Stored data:

════════════════

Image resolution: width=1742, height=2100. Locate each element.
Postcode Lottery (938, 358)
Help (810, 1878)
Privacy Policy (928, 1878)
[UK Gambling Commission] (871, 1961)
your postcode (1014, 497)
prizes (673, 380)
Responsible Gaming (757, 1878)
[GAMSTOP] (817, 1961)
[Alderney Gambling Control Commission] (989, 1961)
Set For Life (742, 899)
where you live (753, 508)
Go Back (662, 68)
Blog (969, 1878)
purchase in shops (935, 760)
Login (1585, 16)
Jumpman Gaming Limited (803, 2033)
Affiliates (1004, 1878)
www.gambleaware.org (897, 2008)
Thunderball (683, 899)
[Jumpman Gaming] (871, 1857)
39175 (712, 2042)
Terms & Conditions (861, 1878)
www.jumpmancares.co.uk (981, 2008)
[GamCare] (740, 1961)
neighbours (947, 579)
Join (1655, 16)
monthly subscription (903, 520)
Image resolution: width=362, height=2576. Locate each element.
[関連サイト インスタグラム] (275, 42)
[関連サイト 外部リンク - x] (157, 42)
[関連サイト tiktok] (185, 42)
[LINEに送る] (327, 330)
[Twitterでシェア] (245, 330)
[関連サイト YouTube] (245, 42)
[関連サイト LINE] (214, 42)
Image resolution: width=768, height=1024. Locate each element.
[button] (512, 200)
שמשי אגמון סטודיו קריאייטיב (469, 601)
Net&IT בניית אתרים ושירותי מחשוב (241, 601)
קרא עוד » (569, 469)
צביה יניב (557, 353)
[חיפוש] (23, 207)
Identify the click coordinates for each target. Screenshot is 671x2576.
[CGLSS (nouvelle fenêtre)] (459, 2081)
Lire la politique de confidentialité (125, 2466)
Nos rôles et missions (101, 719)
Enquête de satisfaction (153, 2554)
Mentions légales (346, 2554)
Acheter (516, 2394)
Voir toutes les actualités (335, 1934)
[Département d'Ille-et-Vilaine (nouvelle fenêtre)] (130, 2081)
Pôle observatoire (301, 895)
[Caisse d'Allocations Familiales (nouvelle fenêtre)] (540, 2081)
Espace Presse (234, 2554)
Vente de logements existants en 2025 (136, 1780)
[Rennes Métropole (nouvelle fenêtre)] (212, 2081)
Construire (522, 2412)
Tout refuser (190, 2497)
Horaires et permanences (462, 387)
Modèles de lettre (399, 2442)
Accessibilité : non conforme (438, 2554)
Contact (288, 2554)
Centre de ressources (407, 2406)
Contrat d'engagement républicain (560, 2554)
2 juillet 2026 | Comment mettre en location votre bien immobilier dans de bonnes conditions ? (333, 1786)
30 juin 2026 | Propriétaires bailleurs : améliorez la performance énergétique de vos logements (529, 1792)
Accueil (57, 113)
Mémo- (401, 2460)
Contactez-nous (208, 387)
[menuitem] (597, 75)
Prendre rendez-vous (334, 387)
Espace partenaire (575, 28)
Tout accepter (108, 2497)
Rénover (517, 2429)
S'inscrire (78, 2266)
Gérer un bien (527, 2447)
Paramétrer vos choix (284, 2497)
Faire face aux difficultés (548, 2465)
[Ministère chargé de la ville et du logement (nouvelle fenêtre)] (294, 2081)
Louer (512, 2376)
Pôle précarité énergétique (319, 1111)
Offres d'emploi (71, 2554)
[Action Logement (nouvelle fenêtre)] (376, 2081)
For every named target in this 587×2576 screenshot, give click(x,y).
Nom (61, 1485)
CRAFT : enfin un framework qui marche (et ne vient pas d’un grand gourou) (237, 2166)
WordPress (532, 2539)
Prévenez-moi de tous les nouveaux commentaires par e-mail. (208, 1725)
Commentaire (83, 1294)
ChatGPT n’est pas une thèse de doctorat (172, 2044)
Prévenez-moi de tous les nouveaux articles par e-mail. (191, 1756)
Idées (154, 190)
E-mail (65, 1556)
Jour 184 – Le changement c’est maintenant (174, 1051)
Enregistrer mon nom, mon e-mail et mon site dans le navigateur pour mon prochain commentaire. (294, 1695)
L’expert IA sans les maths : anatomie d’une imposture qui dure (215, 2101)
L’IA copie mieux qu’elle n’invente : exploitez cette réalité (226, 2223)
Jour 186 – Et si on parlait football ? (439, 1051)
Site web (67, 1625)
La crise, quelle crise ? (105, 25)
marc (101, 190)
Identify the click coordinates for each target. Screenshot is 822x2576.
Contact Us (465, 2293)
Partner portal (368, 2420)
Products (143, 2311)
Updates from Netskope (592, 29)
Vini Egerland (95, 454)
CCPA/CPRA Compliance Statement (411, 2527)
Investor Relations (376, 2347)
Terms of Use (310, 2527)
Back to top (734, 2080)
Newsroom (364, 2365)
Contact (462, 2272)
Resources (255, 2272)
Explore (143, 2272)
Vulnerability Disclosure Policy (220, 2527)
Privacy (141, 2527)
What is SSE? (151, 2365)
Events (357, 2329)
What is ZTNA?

════════════════

The records above are to be output in full and without error.

Image resolution: width=1742, height=2100. Locate each element.
Postcode Lottery (938, 358)
Help (810, 1878)
Privacy Policy (928, 1878)
[UK Gambling Commission] (871, 1961)
your postcode (1014, 497)
prizes (673, 380)
Responsible Gaming (757, 1878)
[GAMSTOP] (817, 1961)
[Alderney Gambling Control Commission] (989, 1961)
Set For Life (742, 899)
where you live (753, 508)
Go Back (662, 68)
Blog (969, 1878)
purchase in shops (935, 760)
Login (1585, 16)
Jumpman Gaming Limited (803, 2033)
Affiliates (1004, 1878)
www.gambleaware.org (897, 2008)
Thunderball (683, 899)
[Jumpman Gaming] (871, 1857)
39175 (712, 2042)
Terms & Conditions (861, 1878)
www.jumpmancares.co.uk (981, 2008)
[GamCare] (740, 1961)
neighbours (947, 579)
Join (1655, 16)
monthly subscription (903, 520)
Image resolution: width=362, height=2576. Locate each element.
[関連サイト インスタグラム] (275, 42)
[関連サイト 外部リンク - x] (157, 42)
[関連サイト tiktok] (185, 42)
[LINEに送る] (327, 330)
[Twitterでシェア] (245, 330)
[関連サイト YouTube] (245, 42)
[関連サイト LINE] (214, 42)
Image resolution: width=768, height=1024. Locate each element.
[button] (512, 200)
שמשי אגמון סטודיו קריאייטיב (469, 601)
Net&IT בניית אתרים ושירותי מחשוב (241, 601)
קרא עוד » (569, 469)
צביה יניב (557, 353)
[חיפוש] (23, 207)
Identify the click coordinates for each target. Screenshot is 671x2576.
[CGLSS (nouvelle fenêtre)] (459, 2081)
Lire la politique de confidentialité (125, 2466)
Nos rôles et missions (101, 719)
Enquête de satisfaction (153, 2554)
Mentions légales (346, 2554)
Acheter (516, 2394)
Voir toutes les actualités (335, 1934)
[Département d'Ille-et-Vilaine (nouvelle fenêtre)] (130, 2081)
Pôle observatoire (301, 895)
[Caisse d'Allocations Familiales (nouvelle fenêtre)] (540, 2081)
Espace Presse (234, 2554)
Vente de logements existants en 2025 (136, 1780)
[Rennes Métropole (nouvelle fenêtre)] (212, 2081)
Construire (522, 2412)
Tout refuser (190, 2497)
Horaires et permanences (462, 387)
Modèles de lettre (399, 2442)
Accessibilité : non conforme (438, 2554)
Contact (288, 2554)
Centre de ressources (407, 2406)
Contrat d'engagement républicain (560, 2554)
2 juillet 2026 | Comment mettre en location votre bien immobilier dans de bonnes conditions ? (333, 1786)
30 juin 2026 | Propriétaires bailleurs : améliorez la performance énergétique de vos logements (529, 1792)
Accueil (57, 113)
Mémo- (401, 2460)
Contactez-nous (208, 387)
[menuitem] (597, 75)
Prendre rendez-vous (334, 387)
Espace partenaire (575, 28)
Tout accepter (108, 2497)
Rénover (517, 2429)
S'inscrire (78, 2266)
Gérer un bien (527, 2447)
Paramétrer vos choix (284, 2497)
Faire face aux difficultés (548, 2465)
[Ministère chargé de la ville et du logement (nouvelle fenêtre)] (294, 2081)
Louer (512, 2376)
Pôle précarité énergétique (319, 1111)
Offres d'emploi (71, 2554)
[Action Logement (nouvelle fenêtre)] (376, 2081)
For every named target in this 587×2576 screenshot, give click(x,y).
Nom (61, 1485)
CRAFT : enfin un framework qui marche (et ne vient pas d’un grand gourou) (237, 2166)
WordPress (532, 2539)
Prévenez-moi de tous les nouveaux commentaires par e-mail. (208, 1725)
Commentaire (83, 1294)
ChatGPT n’est pas une thèse de doctorat (172, 2044)
Prévenez-moi de tous les nouveaux articles par e-mail. (191, 1756)
Idées (154, 190)
E-mail (65, 1556)
Jour 184 – Le changement c’est maintenant (174, 1051)
Enregistrer mon nom, mon e-mail et mon site dans le navigateur pour mon prochain commentaire. (294, 1695)
L’expert IA sans les maths : anatomie d’une imposture qui dure (215, 2101)
L’IA copie mieux qu’elle n’invente : exploitez cette réalité (226, 2223)
Jour 186 – Et si on parlait football ? (439, 1051)
Site web (67, 1625)
La crise, quelle crise ? (105, 25)
marc (101, 190)
Identify the click coordinates for each target. Screenshot is 822x2576.
Contact Us (465, 2293)
Partner portal (368, 2420)
Products (143, 2311)
Updates from Netskope (592, 29)
Vini Egerland (95, 454)
CCPA/CPRA Compliance Statement (411, 2527)
Investor Relations (376, 2347)
Terms of Use (310, 2527)
Back to top (734, 2080)
Newsroom (364, 2365)
Contact (462, 2272)
Resources (255, 2272)
Explore (143, 2272)
Vulnerability Disclosure Policy (220, 2527)
Privacy (141, 2527)
What is SSE? (151, 2365)
Events (357, 2329)
What is ZTNA?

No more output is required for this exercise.